• [Directions for this task] Go through the records below and copy out every line holding "computer".

• [Dataset entries]
BEGIN

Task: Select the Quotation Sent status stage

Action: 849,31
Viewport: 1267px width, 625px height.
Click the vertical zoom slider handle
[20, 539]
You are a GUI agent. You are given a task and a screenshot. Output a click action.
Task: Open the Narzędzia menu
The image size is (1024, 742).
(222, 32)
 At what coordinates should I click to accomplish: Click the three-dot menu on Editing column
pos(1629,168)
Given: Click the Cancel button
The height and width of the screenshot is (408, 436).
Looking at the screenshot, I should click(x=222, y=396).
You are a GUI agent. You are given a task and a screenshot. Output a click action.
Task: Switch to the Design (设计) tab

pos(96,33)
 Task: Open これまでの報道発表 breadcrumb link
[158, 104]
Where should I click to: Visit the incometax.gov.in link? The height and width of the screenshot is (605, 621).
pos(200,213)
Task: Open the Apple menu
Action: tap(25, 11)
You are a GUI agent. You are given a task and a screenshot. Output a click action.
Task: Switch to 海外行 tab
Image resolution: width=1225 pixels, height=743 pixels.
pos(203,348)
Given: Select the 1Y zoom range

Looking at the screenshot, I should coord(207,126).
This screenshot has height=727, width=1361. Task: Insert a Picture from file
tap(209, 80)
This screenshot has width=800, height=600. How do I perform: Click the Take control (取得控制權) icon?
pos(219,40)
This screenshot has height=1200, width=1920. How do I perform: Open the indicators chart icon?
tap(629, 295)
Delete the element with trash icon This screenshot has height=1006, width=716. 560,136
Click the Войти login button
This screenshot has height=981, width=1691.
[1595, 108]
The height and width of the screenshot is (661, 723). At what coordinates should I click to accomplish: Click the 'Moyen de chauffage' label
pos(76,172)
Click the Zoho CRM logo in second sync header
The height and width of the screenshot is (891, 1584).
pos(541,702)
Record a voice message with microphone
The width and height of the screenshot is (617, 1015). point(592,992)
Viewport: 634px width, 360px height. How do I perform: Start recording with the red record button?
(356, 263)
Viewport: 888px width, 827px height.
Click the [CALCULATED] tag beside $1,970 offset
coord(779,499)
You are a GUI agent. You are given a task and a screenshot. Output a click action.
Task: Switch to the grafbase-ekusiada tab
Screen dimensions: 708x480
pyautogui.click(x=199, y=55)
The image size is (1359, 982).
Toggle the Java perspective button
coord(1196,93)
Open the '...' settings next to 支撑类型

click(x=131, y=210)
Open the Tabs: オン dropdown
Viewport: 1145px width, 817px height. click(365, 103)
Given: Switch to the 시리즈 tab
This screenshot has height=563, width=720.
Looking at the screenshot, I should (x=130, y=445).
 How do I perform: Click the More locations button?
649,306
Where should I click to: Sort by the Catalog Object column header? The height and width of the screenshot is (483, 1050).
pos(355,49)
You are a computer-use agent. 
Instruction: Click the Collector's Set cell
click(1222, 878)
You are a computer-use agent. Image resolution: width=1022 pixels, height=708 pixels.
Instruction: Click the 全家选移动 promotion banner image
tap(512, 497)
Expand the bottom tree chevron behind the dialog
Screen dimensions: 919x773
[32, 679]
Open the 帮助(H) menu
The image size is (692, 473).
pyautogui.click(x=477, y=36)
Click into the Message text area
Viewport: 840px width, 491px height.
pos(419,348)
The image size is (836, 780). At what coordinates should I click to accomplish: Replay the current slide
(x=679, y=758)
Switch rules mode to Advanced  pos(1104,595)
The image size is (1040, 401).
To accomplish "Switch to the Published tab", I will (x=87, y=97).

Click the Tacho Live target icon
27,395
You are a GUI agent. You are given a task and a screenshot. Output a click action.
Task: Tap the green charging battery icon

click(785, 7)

END

• [Written solution]
You are a computer-use agent. 
You are a computer-use agent. Image resolution: width=1022 pixels, height=708 pixels.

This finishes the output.